L’utilisation de l’huile de palme, extraite depuis l’Egypte ancienne, connait actuellement son apogée et une grande remise en question de la part des consommateurs et des industriels. Produites massivement, elle est destinée à servir en tant qu’agro-carburant, composants de produits cosmétiques ou de parfumerie. Par ailleurs, cette huile végétale reste majoritairement connue pour entrer dans la composition de 50% des produits agroalimentaires européens. Si ses effets sur la santé ont largement été mis en lumière depuis quelques années, l’impact environnement de sa production est alarmant.
La production d’huile de palme a explosé depuis près de 20 ans et les conséquences sur les forêts est incontestable. En Malaisie, le deuxième pays producteur derrière l’Indonésie, ce type d’exploitations représentent 80% des déforestations, entraînant de graves conséquences sur la biodiversité. De plus, les émissions de gaz à effet de serre n’en sont qu’augmentées donnant à l’Indonésie son triste titre de troisième émetteur au monde.
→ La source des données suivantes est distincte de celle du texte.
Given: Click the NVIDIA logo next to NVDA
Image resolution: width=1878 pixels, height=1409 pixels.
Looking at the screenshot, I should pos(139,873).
Aussi, des labels s’attachent désormais à certifier l’utilisation de l’huile de palme durable. Ceux-ci suivent le cahier des charges du label RSPO (Roundtable on Sustainable Palm Oil) réunissant des producteurs, des scientifiques, des ONG et des industriels. Fondé en 2003, cette certification vise à l’amélioration des conditions de productions de l’huile de palme, dans le respect des normes environnementales et sociales. L’huile produite est issue de l’agriculture biologique et est intégrée dans les circuits de commerce équitable. Il est à noter que les membres de RSPO ne sont pas obligatoirement des utilisateurs ou des acheteurs d’huile de palme durable.
En France, un nouveau groupement de promotion de l’huile de palme durable vient d’émerger, composée de six industriels (Ferrero, Nestlé, Unilever, Vandermoortele, CSM et Cérélia) et de trois organisations professionnelles (Association nationale des industries agroalimentaires, Alliance 7 et la Fédération nationale des industries de corps gras). L’Alliance française pour une huile de palme durable vise à promouvoir son utilisation. D’ailleurs, les industries signataires se sont engagées à inclure exclusivement dans leur produits, une huile issue de productions durables, d’ici 2015.
Ainsi, Ferrero pointé du doigt par la taxe Nutella (taxe huile de palme) devrait avoir désormais de quoi se défendre.